An approximation algorithm is a fast algorithm to provably “always get close” to the optimal solution. An example of an approximation algorithm is the Christofides 3/2 algorithm for that same problem, which always gets within 50% of the optimal solution in time proportional to the cube of the input size (that’s a polynomial), subject to reasonable constraints about the kind of space these cities are arranged in. (“Reasonable” as in “you can understand what they imply if you took a semester of analysis,” which I haven’t, but I can tell you that the cities in America, or any other kind of country, are arranged “reasonably.”)
Back to resource augmentation analysis
The core argument (with real proofs to support it!) is that adding a little bit more resources, like CPU speed in the scheduling problem, allow some algorithms (a couple are given in the paper) to become arbitrarily close to the impossible-to-implement optimal ones.
That is, resource augmentation analysis is cool because it shows that you can let a processor bound the negative effects of its inability to see into the future by making, say, its clock speed a constant factor faster. That’s all you need to do. I’m going to repeat myself again. Making the processor a little faster is effectively letting it make its decisions as if it could see into the future.
All this is proven in the paper with facts and logic.
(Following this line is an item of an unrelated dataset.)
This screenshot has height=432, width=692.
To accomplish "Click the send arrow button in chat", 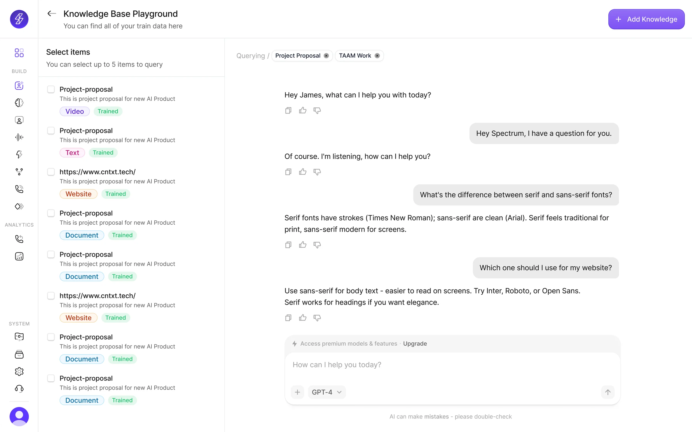I will pos(608,392).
Go read it.
Okay?
In my book review of Algorithmica (a few posts ago), I talked about how whiteboard analysis of algorithms can fail to capture real-world performance, which actually matters if you want to make money without writing grant applications.
I’ve observed it firsthand– I wrote a market data feed handler when I was learning C and data structures. It’s basically a wrapper over a collection of highly-performant data structures, including a symbol table (mapping integers to pointers). I stress-tested them with terabytes of input per hour, with memory usage measured in gigabytes (i.e. asymptotics should matter), and I still found that vectors beat binary search trees (self-balancing or not– data was normally distributed, as is that specific kind of market data): cache locality owns whiteboard analysis. (I also rolled a vector that beats the C++ STL’s. People need to stop putting the STL on a pedestal.)
This is an awesome result that has real-life implications. (Seriously– when you want to prove that Union-Find from the Sedgewick/Wayne book is fast, you have to bust out the Ackermann function?) You can, in fact, use this knowledge to write better programs, from web servers (caching is a very similar problem) to the actual CPU schedulers that motivated all this. Additionally, it serves to practically direct effort away from benchmarking heuristics towards just experimenting with BIOS settings.
Now, read the actual paper! It’s good for you.